After nearly one week of receiving flak over their controversial song called Tarimbo, music group Ethic crafted an apology and shared it on Twitter on Tuesday, November 5.
The four-member group comprising Rekles, Swat, Zilla and Seska released the frowned-upon song on Thursday, October 31, catching the attention of Kenya film board boss, Dr Ezekiel Mutua, who said the composition, “advocated for sexual violence against women”.
In the music track, Ethic sing, and I quote: “Kama ana maringo, mimi hupenda chapa na tarimbo. Mimi huchapachapa na nakanyaga, namwaga bila hata permission [Contextual translation: If she is full of pride, I love reining in on her with my manhood. I usually have sex with her aggressively, and even step on her. I, thereafter, ejaculate in her against her will]”.
It was such lyrics that touched the nerve of Ezekiel Mutua, who said he had reached out to Google to bring down the music video from YouTube.
“… The crap called Tarimbo by Ethic Entertainment advocates for rape of women. Promoting violence against women is criminal… The DCI should arrest the entire bunch of musicians called Ethic, under Article 33, for going beyond the prescribed delimitations on freedom of expression by advocating for violence against women,” said Mutua in a part of his gripe posted on Facebook on Friday, November 1; exactly one day after the music video was uploaded to YouTube.
Many Facebook users — if their comments are anything to go by — seemingly agreed with Mutua.
It is such heavy backlash that prompted Ethic Entertainment to take to their official Twitter page to issue an apology over the “reckless” lyrics they used in Tarimbo.
“It has come to our attention that our latest single ‘Tarimbo’ has stirred up mixed reactions and elicited various negative interpretations from different quarters. As recording artists, it is our sole duty to entertain our fans and NOT deploy our content to propagate hate against any person, most importantly women,” they said in their Tuesday Twitter post.
“As artists, we are sons to our mothers, brothers to our sisters, uncles to our nieces and friends to our female friends and fans, and it is not in any way our intention to publicize violence or rape against these highly revered individuals in our community.
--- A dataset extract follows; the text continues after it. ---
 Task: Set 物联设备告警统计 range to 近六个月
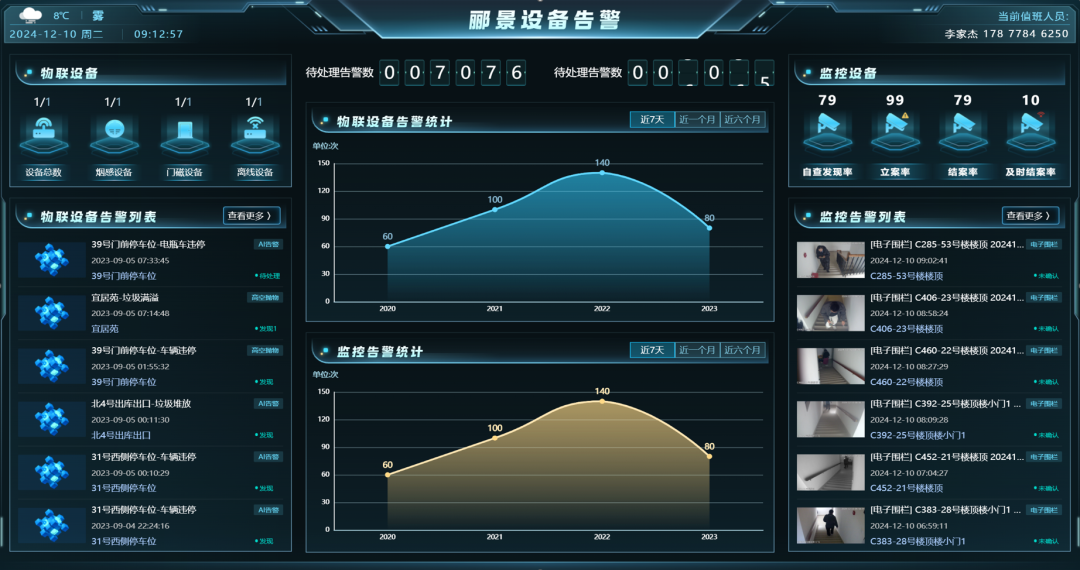[x=742, y=120]
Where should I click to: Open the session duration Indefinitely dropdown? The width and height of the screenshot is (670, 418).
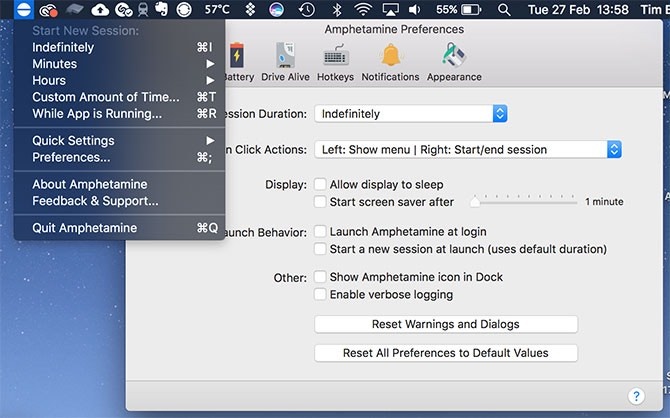click(x=411, y=114)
“As Ethic Entertainment, we are truly remorseful for any dolor caused by the lyrics to our single, and for every single person that was triggered to a displeasing memory or emotion by it, receive our sincere apologies. Rest assured that no disrespect was intended,” said Ethic.
Well, the apology is well-crafted, and is in crisp English, good.
However, if Ethic meant what they said in their apology, then it would be in proper taste to pull down the song from their official YouTube page. That move will indicate their seriousness in making up for the wrongs they have admitted to in their apology.
It seems they are in business, and are enjoying the chatter around the song, given it pushes its YouTube views to unprecedented levels for them. More talk, more fame; maybe, more money.
But, at what expense?
I will repeat a part of their apology that carries a lot of weight: “… For every single person that was triggered to a displeasing memory or emotion by it, receive our sincere apologies.”
The song’s continued presence on YouTube still hurts this same very group they have apologised to, and will bring fresh hurt to those who are yet to access it.
What am I saying in so many words? If Ethic meant well in their apology, then the best way to tell Kenyans ‘we are sorry’ is to pull down the song from YouTube. That move will kill the big irony their apology poses.